== WHAT YOU WILL DO ==
Lift out each line of the data that holds "left".

== PROVIDED DATA ==
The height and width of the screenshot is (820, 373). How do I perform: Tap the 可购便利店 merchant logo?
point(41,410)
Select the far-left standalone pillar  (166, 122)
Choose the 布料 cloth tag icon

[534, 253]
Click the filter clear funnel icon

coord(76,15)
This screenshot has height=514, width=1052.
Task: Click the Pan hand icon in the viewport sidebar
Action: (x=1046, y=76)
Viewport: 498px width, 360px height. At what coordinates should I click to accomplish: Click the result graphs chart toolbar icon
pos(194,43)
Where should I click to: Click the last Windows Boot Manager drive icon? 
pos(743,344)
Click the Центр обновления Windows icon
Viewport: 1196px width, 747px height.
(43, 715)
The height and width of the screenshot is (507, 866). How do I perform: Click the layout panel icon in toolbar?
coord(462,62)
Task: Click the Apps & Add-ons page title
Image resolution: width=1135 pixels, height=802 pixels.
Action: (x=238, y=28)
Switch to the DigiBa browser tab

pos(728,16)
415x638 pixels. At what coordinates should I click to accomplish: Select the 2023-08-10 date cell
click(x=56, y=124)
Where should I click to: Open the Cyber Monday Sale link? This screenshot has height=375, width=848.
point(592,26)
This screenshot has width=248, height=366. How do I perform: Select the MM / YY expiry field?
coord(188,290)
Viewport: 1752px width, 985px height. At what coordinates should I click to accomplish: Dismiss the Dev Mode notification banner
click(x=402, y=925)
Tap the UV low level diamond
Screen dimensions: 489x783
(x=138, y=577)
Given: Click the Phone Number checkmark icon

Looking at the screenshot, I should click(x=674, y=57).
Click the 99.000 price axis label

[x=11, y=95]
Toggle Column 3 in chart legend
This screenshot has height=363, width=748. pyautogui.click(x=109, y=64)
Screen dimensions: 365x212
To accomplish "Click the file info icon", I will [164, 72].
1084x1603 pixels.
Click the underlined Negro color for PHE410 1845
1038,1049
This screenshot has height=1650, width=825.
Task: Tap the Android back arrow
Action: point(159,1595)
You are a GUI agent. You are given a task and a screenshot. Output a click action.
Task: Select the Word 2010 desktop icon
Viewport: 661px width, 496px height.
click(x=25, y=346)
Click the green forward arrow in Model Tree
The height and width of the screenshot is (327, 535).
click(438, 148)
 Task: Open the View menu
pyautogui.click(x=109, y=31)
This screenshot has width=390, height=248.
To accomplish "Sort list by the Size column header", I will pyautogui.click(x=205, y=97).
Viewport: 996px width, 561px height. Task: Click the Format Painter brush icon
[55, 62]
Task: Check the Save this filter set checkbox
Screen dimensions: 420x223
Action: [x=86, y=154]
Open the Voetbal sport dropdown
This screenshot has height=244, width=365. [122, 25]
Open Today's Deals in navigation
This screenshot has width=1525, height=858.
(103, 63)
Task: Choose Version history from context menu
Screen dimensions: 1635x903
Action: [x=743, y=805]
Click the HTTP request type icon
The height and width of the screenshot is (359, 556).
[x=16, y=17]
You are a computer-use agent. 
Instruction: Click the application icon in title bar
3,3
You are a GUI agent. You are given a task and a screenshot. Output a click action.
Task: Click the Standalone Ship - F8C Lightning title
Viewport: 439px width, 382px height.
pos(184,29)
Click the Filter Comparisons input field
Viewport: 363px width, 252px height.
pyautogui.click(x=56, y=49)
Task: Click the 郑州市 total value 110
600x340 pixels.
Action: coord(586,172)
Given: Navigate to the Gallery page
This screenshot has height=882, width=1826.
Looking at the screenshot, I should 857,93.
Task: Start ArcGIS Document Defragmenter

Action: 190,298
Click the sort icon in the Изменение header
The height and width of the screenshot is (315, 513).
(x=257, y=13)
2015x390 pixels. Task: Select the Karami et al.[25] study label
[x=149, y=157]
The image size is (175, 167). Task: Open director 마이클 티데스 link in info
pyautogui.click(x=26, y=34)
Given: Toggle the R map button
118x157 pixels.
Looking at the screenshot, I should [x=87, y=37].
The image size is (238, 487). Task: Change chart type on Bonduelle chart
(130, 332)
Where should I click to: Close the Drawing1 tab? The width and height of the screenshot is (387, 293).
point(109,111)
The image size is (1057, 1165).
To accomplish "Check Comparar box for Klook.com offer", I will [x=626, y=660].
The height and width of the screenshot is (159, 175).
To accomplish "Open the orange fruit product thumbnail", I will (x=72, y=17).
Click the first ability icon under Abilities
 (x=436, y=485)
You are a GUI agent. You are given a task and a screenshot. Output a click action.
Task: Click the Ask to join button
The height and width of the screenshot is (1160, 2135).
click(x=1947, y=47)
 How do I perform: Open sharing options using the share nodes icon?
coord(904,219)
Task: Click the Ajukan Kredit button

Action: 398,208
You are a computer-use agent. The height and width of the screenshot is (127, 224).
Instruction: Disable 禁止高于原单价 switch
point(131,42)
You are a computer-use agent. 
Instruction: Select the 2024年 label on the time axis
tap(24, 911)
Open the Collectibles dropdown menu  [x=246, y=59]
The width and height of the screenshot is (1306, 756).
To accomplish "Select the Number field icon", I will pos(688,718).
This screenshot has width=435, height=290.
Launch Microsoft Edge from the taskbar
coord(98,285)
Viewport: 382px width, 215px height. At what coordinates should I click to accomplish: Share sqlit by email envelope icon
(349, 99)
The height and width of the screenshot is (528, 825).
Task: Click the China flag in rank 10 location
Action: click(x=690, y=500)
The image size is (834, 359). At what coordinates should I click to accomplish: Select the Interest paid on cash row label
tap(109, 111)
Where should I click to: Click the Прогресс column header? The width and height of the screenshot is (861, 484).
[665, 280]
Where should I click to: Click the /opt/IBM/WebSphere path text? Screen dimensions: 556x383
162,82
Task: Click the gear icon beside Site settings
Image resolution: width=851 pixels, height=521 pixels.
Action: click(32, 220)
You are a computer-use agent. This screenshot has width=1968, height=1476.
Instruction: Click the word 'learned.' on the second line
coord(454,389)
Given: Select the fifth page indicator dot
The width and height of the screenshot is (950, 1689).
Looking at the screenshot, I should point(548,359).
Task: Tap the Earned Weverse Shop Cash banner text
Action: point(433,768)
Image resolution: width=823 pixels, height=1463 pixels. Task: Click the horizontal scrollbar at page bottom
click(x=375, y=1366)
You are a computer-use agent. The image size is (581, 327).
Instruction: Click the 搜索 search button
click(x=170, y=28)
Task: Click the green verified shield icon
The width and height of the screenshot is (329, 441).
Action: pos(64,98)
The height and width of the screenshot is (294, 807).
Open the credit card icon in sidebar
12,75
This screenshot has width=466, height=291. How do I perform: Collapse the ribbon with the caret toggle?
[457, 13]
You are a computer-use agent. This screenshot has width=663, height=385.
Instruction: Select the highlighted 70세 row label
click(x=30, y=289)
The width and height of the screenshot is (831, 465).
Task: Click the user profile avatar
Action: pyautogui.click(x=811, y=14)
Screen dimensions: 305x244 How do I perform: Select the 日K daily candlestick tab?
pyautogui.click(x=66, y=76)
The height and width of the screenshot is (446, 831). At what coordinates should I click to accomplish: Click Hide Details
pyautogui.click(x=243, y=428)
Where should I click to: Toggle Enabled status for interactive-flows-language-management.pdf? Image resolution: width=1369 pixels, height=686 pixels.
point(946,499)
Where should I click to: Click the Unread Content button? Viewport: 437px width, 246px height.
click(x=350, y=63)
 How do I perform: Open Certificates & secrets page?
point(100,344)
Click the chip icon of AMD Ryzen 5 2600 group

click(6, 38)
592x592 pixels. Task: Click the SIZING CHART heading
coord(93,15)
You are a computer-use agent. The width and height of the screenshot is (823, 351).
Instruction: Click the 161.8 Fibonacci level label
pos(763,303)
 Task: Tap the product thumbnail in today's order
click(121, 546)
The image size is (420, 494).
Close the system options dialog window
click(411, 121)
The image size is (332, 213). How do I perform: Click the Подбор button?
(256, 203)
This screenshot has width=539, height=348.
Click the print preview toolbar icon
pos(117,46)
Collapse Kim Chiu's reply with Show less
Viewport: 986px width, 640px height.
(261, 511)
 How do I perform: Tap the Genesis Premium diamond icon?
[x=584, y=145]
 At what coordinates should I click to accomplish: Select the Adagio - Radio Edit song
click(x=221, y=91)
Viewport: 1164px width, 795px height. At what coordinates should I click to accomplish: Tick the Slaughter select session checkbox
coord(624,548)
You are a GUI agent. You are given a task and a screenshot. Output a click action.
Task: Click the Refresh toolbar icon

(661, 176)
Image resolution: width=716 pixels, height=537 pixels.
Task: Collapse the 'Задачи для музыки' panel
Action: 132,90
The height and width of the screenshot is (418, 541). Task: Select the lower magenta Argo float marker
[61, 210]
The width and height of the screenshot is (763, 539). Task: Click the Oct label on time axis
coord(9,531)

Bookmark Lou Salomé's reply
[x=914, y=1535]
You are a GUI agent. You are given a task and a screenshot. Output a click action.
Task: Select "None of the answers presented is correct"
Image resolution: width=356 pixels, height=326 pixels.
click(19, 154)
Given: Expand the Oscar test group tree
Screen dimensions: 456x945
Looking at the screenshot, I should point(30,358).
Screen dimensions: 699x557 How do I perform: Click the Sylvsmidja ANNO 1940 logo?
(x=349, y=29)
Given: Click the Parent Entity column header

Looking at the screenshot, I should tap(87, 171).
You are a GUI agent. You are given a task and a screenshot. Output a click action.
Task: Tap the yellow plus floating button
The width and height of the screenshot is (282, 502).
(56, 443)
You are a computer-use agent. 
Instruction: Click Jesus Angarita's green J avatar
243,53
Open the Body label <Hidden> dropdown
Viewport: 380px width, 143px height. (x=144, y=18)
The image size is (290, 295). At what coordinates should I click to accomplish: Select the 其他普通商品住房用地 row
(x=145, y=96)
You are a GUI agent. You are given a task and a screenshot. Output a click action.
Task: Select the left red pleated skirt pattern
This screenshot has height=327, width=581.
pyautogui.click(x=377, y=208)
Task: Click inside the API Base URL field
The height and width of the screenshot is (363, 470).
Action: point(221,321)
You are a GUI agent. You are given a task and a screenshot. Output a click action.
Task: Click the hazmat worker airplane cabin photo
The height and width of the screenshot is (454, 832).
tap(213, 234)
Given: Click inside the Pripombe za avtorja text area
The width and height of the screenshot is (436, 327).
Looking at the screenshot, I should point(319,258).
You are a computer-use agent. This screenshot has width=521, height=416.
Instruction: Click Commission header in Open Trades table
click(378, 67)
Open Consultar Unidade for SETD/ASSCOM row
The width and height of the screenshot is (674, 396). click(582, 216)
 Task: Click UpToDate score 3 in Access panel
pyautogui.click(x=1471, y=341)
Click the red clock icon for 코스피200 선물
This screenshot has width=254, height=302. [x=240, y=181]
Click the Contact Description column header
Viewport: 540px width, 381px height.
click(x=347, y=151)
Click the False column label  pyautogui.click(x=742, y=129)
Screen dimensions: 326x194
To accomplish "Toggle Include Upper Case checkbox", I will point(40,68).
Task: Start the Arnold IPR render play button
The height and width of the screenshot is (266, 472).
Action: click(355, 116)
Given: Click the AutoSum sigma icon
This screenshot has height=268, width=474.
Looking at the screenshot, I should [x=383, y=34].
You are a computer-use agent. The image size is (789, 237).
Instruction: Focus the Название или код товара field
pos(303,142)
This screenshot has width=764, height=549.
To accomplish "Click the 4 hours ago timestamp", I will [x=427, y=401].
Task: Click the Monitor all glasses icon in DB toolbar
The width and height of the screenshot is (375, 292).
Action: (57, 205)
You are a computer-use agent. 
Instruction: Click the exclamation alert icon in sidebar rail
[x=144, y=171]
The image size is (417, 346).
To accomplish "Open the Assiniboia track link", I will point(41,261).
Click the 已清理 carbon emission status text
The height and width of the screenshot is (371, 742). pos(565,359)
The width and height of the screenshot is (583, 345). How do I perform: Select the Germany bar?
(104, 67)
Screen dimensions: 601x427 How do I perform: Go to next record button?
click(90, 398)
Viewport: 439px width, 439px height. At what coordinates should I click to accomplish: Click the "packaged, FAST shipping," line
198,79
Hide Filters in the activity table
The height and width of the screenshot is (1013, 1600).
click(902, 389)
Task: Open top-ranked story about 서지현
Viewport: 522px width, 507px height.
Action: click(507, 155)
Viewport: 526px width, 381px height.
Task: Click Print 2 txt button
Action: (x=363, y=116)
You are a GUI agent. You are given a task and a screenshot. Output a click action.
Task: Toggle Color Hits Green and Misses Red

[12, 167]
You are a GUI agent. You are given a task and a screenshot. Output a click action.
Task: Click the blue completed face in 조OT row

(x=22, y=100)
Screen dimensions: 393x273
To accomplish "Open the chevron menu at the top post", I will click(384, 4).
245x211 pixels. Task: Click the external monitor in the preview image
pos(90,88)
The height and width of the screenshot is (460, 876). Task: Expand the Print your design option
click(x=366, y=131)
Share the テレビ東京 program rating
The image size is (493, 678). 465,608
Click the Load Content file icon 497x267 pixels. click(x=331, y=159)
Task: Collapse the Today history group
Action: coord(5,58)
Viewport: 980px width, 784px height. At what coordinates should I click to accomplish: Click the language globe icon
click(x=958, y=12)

== RESULT ==
Select the far-left standalone pillar  (166, 122)
Task: Select the left red pleated skirt pattern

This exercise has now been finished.